La Vieja Europa: nuestro principal cliente
Uno de los grandes problemas de la mentalización del empresario, de los directivos y ejecutivos es seguir pensando en “pequeño”, de seguir actuando como se ha hecho siempre. Somos de mentalización pequeña cuando:
- Se sigue pensando que España es nuestro mercado local
- Se piensa en términos de “exportación” cuando se comercia con países de la UE
- Se cree que es complicado hacer negocios fuera de España
- Se piensa que hacer negocios es salir a “vender” solamente como si de tenderos se tratase.
- Pensar que se negocia y se actúa de la misma manera que en España (bueno y de la misma manera que de la Comunidad Autónoma)
La vieja Europa es nuestro principal cliente porque es nuestro mercado local. Es nuestra salida natural. Hay que pensar y actuar como lo hicieron los empresarios de la década de los 70; instalándose en otras provincias, en otras ciudades. Así se creció económicamente en España en los años 70 (junto a otras variables). Es muy difícil crecer, aumentar el volumen de facturación, crear economías de escala sino se está cercano al cliente; sino se controlan los canales de distribución. Europa es nuestro mercado local y si queremos que las empresas crezcan, que sean más competitivas hay que estar presente. Hay que estar físicamente en otras “provincias”.
En mi vida profesional es muy común plantear, discutir y reflexionar sobre las diferentes opciones en cuanto al número de comerciales con las empresas. ¿Cómo es posible tener una red comercial en España, con establecimientos por zonas geográficas o por provincias y pretender tener solamente a un comercial en un solo país? ¿Cómo es posible pretender vender por teléfono a empresas no españolas si no se hace así en España? ¿Cómo es posible pretender vender fuera de España sin una estrategia con objetivos y con herramientas promocionales?
En determinados sectores, es muy común que haya abiertas delegaciones comerciales en Madrid o en Barcelona estando la fábrica o el negocio en otras localidades de Andalucía o de Galicia, por poner un ejemplo. Estar en Madrid supone que se pueden hacer contactos con las personas que toman decisiones de compra o de expansión en las grandes empresas o en la multinacionales. También la visita, las prospecciones comerciales de posibles clientes es mucho más sencilla al haber más posibilidades de vuelos o de trenes ¿Qué países o ciudades europeas son también un foco de atracción de negocios, de viajes comerciales? ¿Qué país va a ser el centro neurálgico de mi negocio en Europa?

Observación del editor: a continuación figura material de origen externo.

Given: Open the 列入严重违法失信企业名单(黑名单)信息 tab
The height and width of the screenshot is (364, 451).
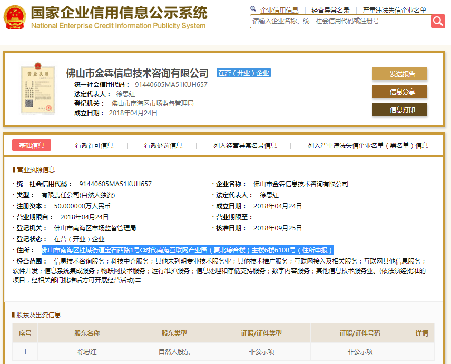Looking at the screenshot, I should (368, 146).
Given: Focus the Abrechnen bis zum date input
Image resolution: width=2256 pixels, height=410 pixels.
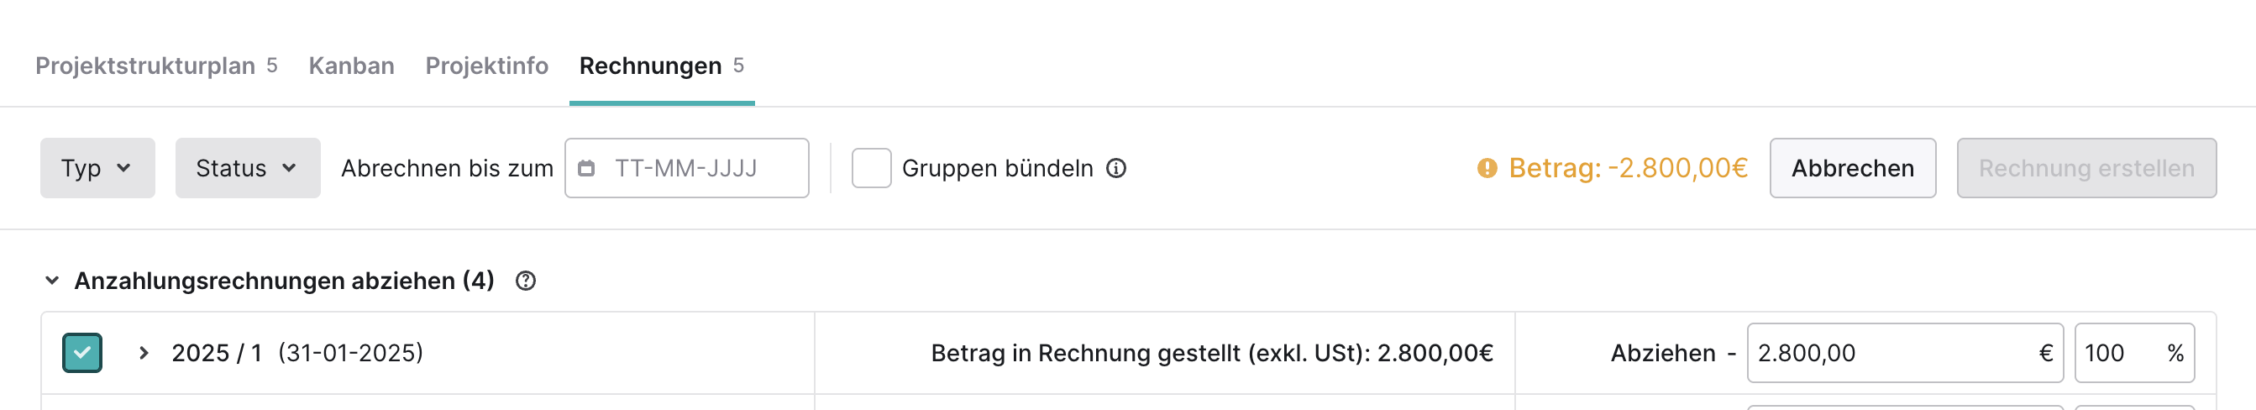Looking at the screenshot, I should pyautogui.click(x=687, y=168).
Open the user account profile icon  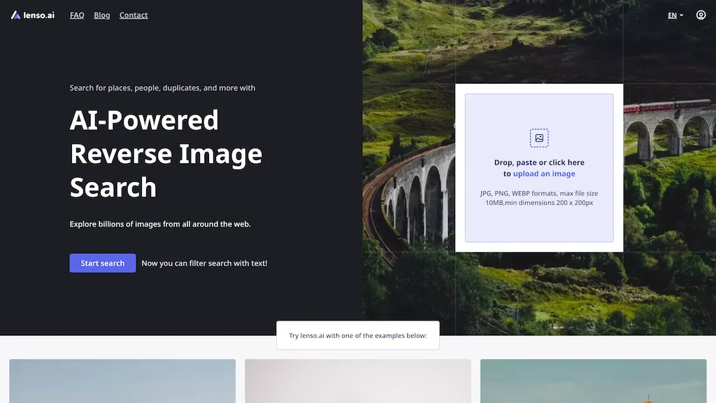[701, 15]
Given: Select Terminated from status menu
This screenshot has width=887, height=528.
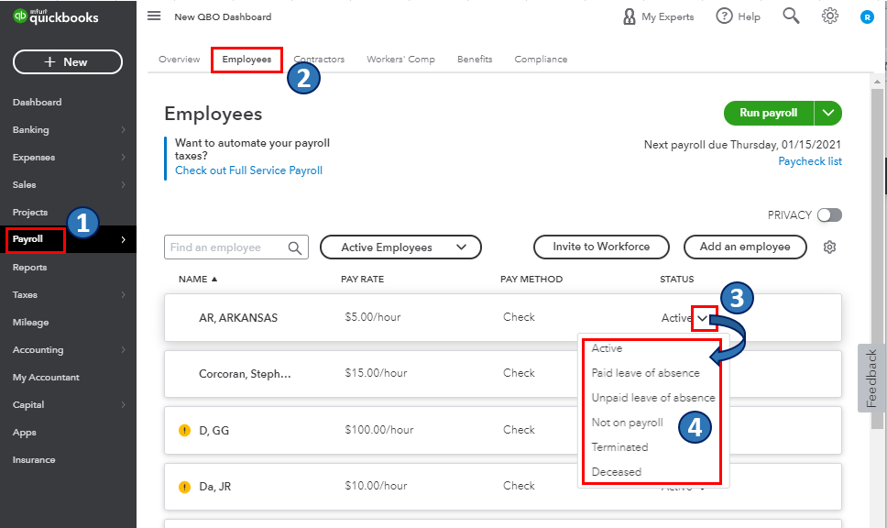Looking at the screenshot, I should pyautogui.click(x=620, y=447).
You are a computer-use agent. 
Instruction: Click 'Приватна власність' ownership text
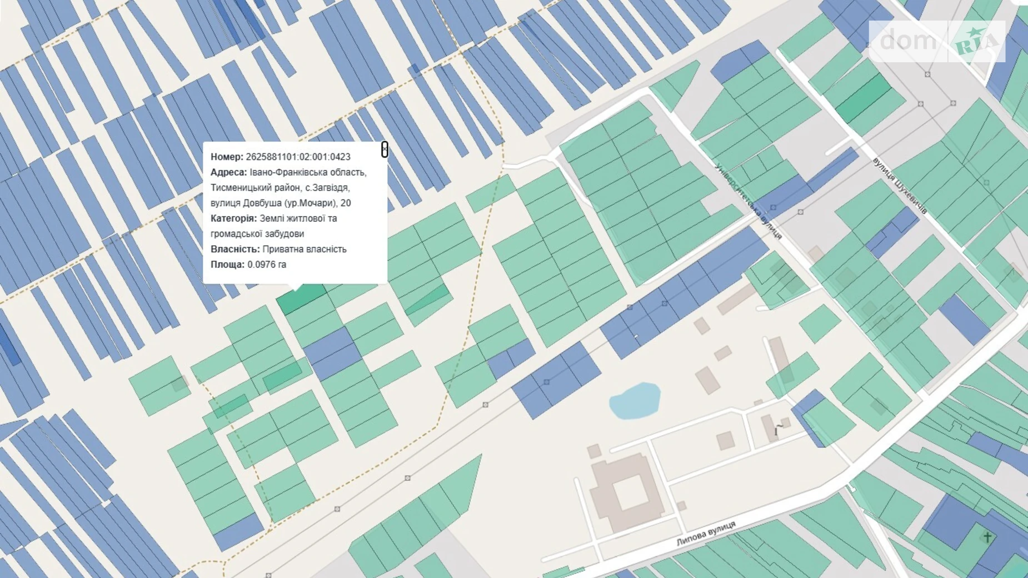(304, 249)
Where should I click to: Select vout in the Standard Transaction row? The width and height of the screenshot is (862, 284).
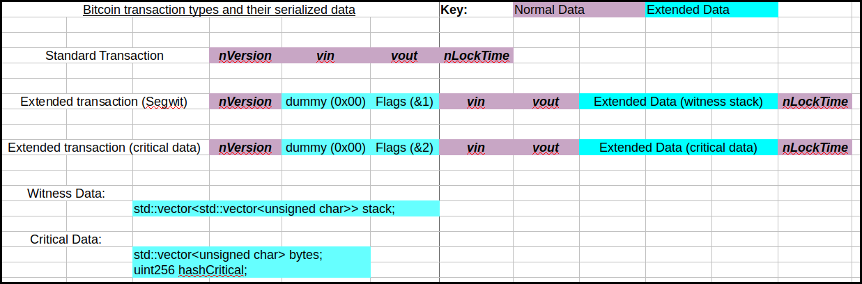pyautogui.click(x=404, y=56)
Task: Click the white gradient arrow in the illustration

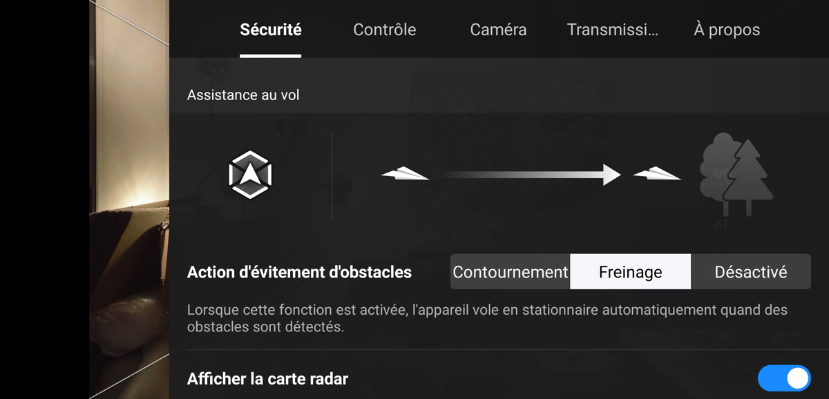Action: click(x=532, y=175)
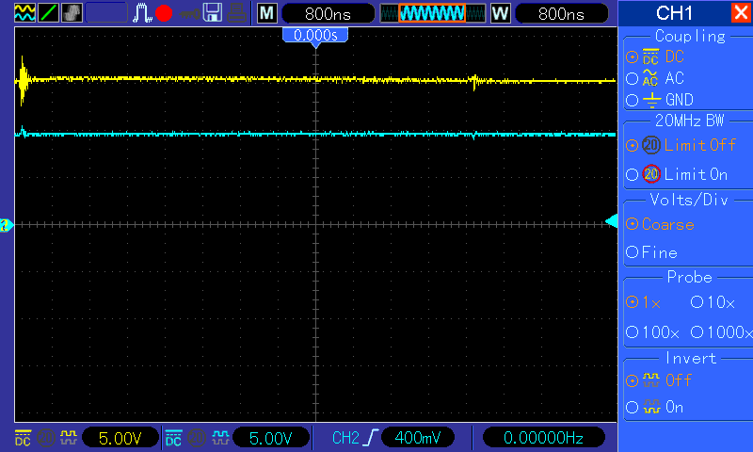753x452 pixels.
Task: Click the printer icon
Action: [x=237, y=13]
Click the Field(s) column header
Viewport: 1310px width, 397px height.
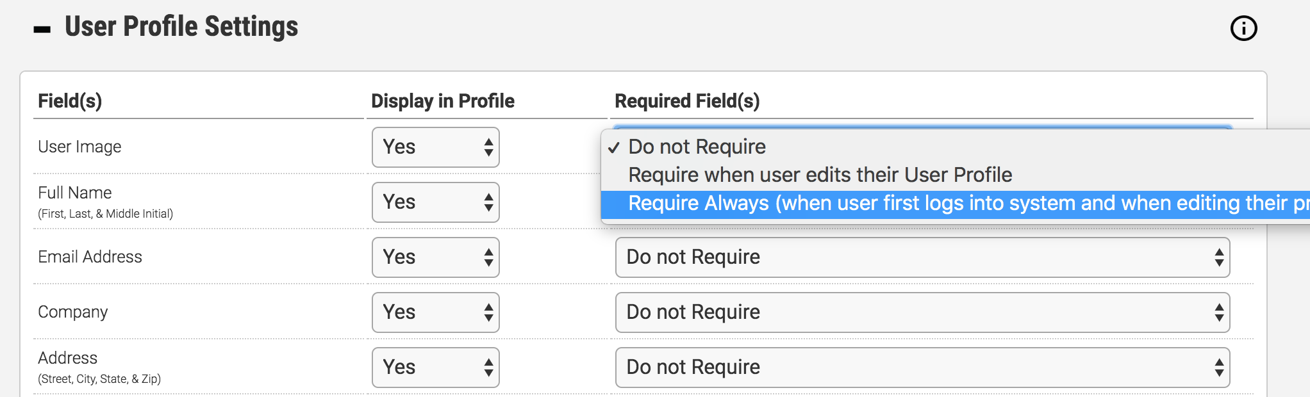pos(70,101)
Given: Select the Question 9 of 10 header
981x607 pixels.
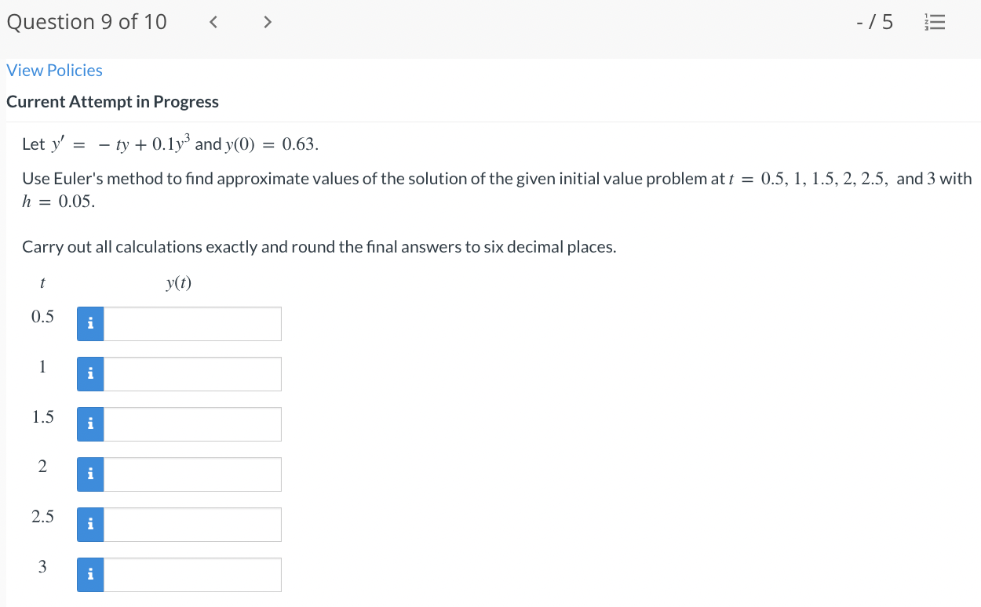Looking at the screenshot, I should pos(87,22).
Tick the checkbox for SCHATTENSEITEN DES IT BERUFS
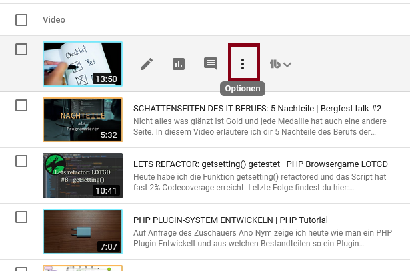 point(21,105)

El nivel de infraestructuras en Europa y la “cercanía” entre las diferentes “provincias” es tan significativa que tal vez nos resulte más fácil y más rentable estar presente en otras “provincias europeas” que en otras ciudades o provincias españolas. Intentar coger un avión en San Javier para un vuelo a Madrid o a Barcelona sin ser una persona adinerada es una quimera sin embargo; coger un vuelo desde San Javier a Berlín, a Londres, a Dublín, a Eindhoven o a Praga es sumamente económico (les invito a que lo testen en cualquier página Web de vuelos).
Hay que pensar, hay que soñar con estar presente en las otras “provincias europeas”. Es necesario identificar cuál es el comercio entre los países europeos (y no solo su relación con España) e identificar esa zona europea, esa ciudad o país que es un foco de atracción de negocio, un foco de atracción comercial para estar presente al igual que muchas empresas deciden estratégicamente estar presentes en Madrid.
Recuerde y piense que el desarrollo siempre parte de un concepto teórico. Sin la teoría es imposible que haya practicidad. Anteponer la practicidad a la teoría supone adquirir experiencia con pérdidas de dinero y de confianza.
Sea teórico, plantee situaciones, imagine el posicionamiento de su empresa y de sus productos; dótelas de herramientas y comienza a andar. Comience a establecer a su empresa en otras “provincias”. Europa es nuestro mercado local.